> **Challenge 1**
Which debacles does the Gambling Commission article say the regulator was involved in over the past 12 months? List each one.
> **Challenge 2**
Can you write the next part of the Gambling Commission article, starting after its final paragraph?

> **Source text**
* * *
SBC News Winning Post: Gambling Commission needs to explain another fine mess

Winning Post: Gambling Commission needs to explain another fine mess

Ahead of the government publishing definitive industry reforms, Regulus Partners points to mounting criticism of the UK Gambling Commission (UKGC) that has failed to explain its tougher regulatory approach…

With a White Paper on legislative reform allegedly in the offing, now would seem to be an inopportune time for the UK Gambling Commission (UKGC) to slip into crisis. In recent months, the regulator has faced a withering storm of criticism from the horseracing media and a lengthening list of Parliamentarians over the imposition of low-level affordability checks on bettors (see below for our estimates on the impact on betting on racing in the UK).

As concerns have grown about the deleterious effects of ‘affordability-by-coercion‘, the shortcomings of the Commission’s ‘never explain; never apologise’ protocol has been cruelly exposed. Forced into belated engagement, its CEO, Andrew Rhodes, now appears intent on abdicating all responsibility for the effects of his own organisation’s policy and enforcement actions. So far, this has only deepened the confusion, with licensees and licensing lawyers left unsure whether lines of compliance are drawn by the soft-speaking of Rhodes or the big-stick of his enforcement officers.

The Commission’s failure to publish any meaningful analysis from its 2020 call for evidence on £100 spending caps and affordability checks hardly helps.   The controversy over affordability checks is just the latest in a series of debacles involving the market regulator. In the past 12 months, it has danced the hokey-cokey on remote customer interactions; kept licensees in limbo over Assurance Statements; published demonstrably flawed prevalence survey data; classified almost all gambling consumers as ‘vulnerable’; claimed that reduced cinema-going is a gambling harm and that the greatest burden of harms are found amongst non-problem gamblers; been complicit in the cover-up of the Public Health England scandal; failed to monitor or evaluate the allocation of around £40m of quasi-public money in support of its (now defunct) National Strategy to Reduce Gambling Harms; and openly funded anti-gambling activism during the middle of a legislative review.

There is a sense that the Commission is approaching a reckoning. This month, the ebullient Deputy Chairman of the Conservative Party, Lee Anderson (Cons, Ashfield) asked the Secretary of State for Business and Trade “what steps her Department is taking” to ensure Gambling Commission compliance with the Regulators’ Code. The Commission has long given the impression that it does not accept the jurisdiction of the Code – so this will be an interesting test.
* * *
> **Records shown**
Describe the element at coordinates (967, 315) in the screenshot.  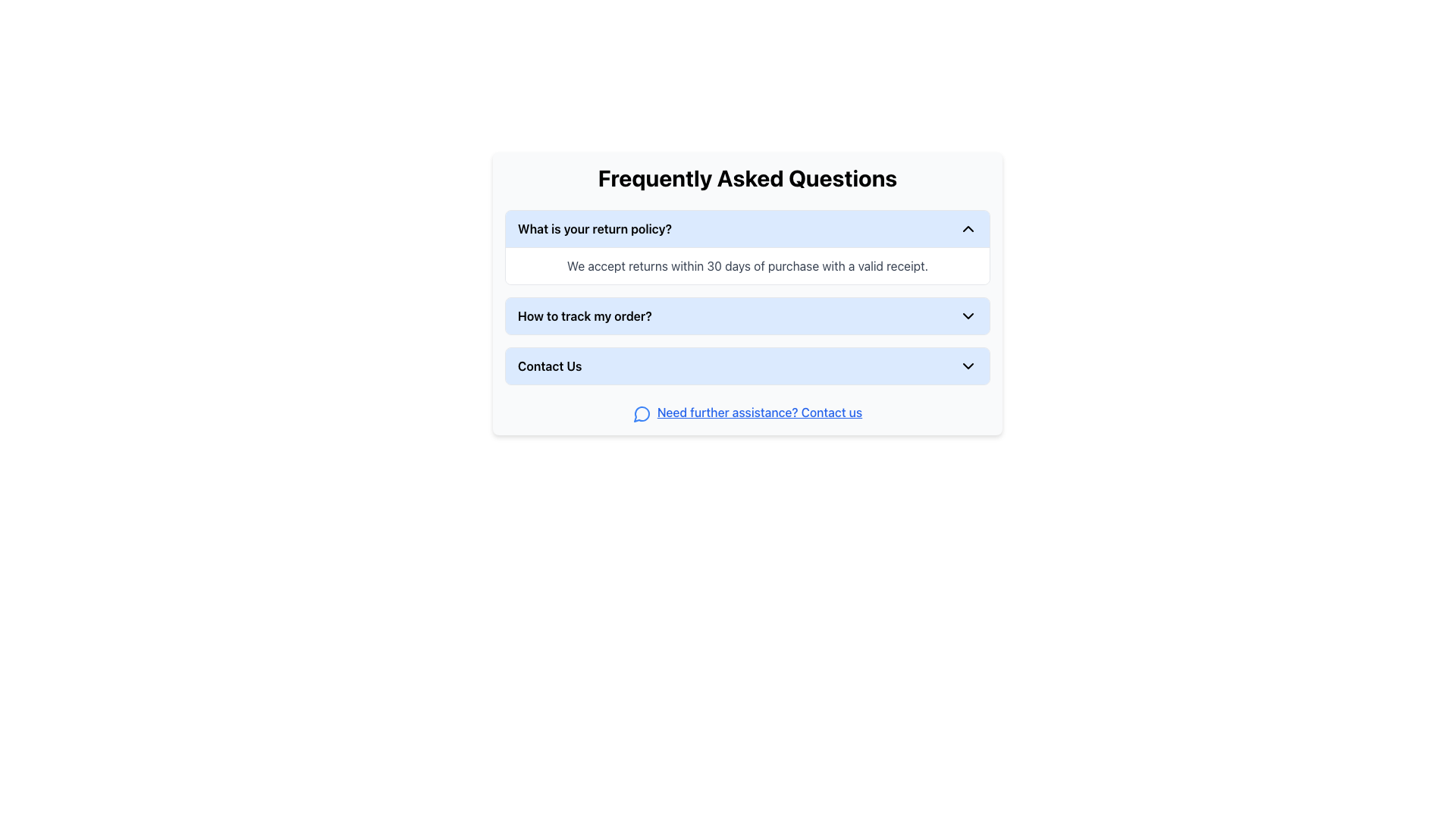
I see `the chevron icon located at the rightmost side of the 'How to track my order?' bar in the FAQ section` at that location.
* * *
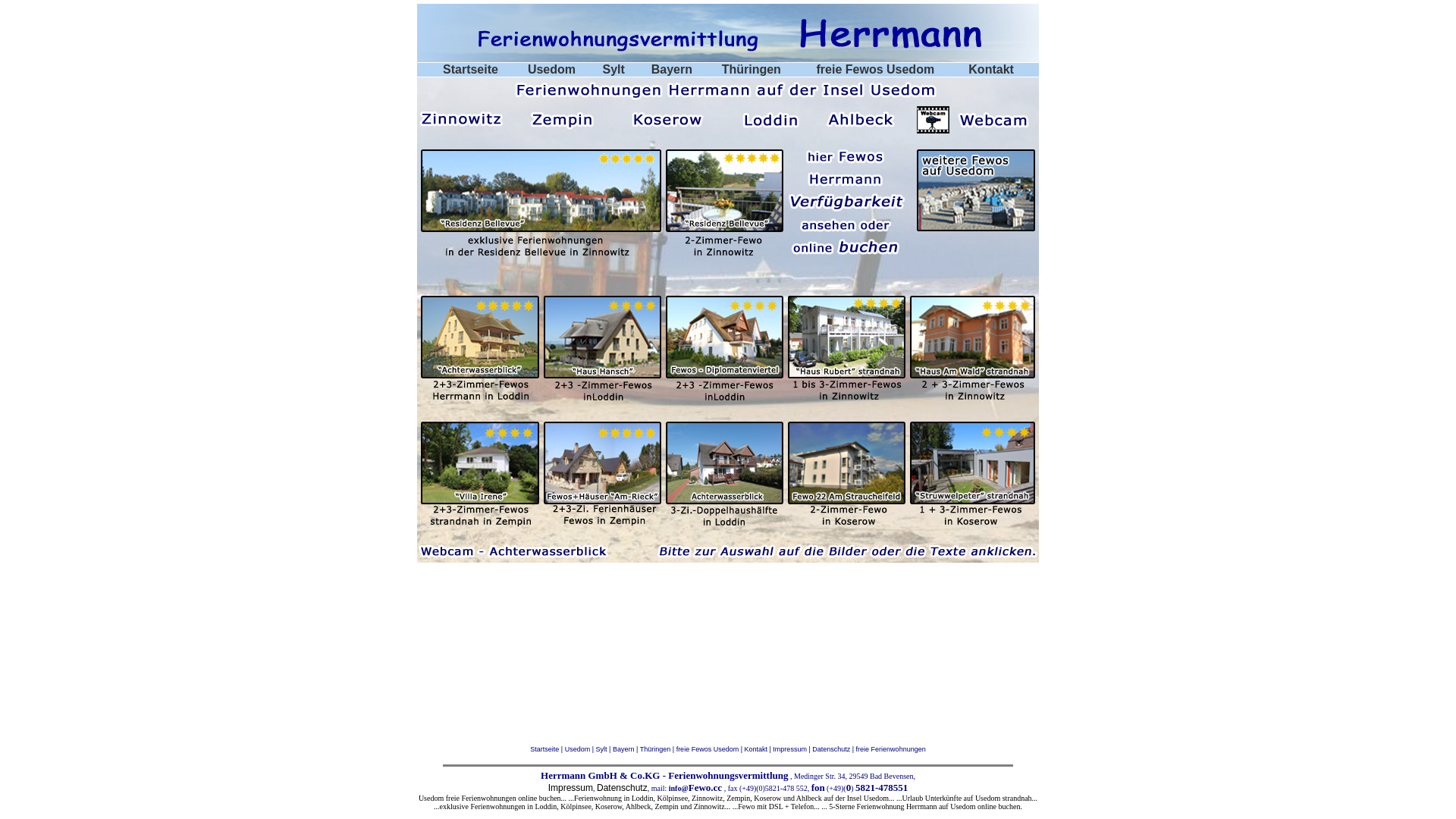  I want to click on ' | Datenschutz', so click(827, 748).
* * *
> **Answer 1**
1. Danced the hokey-cokey on remote customer interactions.
2. Kept licensees in limbo over Assurance Statements.
3. Published demonstrably flawed prevalence survey data.
4. Classified almost all gambling consumers as "vulnerable."
5. Claimed that reduced cinema-going is a gambling harm and that the greatest burden of harms is found among non-problem gamblers.
6. Was complicit in the cover-up of the Public Health England scandal.
7. Failed to monitor or evaluate the allocation of around £40m of quasi-public money in support of its (now defunct) National Strategy to Reduce Gambling Harms.
8. Openly funded anti-gambling activism during the middle of a legislative review.

> **Answer 2**
Racing TV has launched a ‘Write to your MP‘ campaign to encourage horseracing bettors to raise concerns in Parliament about affordability checks, potentially rousing a much larger group of MPs. At some point, the National Audit Office and the Public Accounts Committee may decide it is time to see how much progress the Commission has made since their damning reports in 2020. It seems likely that the Culture, Media and Sport Select Committee will subject the performance of the regulator to scrutiny as part of its forthcoming gambling review.

It is small wonder that the regulator’s own board members are abandoning ship. The Government is currently seeking to recruit an entirely new board – with all six commissioner places up for grabs. The board is not normally replaced on a wholesale basis and some commissioners had been due to serve until 2025. Some explanation is probably required for why the changes are being made – but so far none has been forthcoming. Commissioners receive around £14,000 a year in compensation – and may consider this too low a return for routine chaos and reputational risk. The chances of the DCMS being able to assemble a high-calibre new board against this background of organisational dysfunction appear slim.

When the DCMS appointed a new chief executive and chair in 2021, it seemed to offer a chance for a reset at the Commission. Some things have improved since then – notably, the more measured public performances of Mr Rhodes compared with his predecessor – but a golden opportunity for introspection appears to have been passed up.

A review of the Commission’s mission, mandate and performance is desperately required. For this to be meaningful, Andrew Rhodes and his team will need to engage actively with stakeholders to create opportunities for honest, constructive feedback and to address valid criticism. Embroiled in crisis, it is imperative that the Commission does not yield to the temptation to put its head down and carry on regardless…

Featured article edited by SBC from ‘Winning Post’ Sunday 19 February 2023 (click on the below logo to access the full unedited analysis of Winning Post).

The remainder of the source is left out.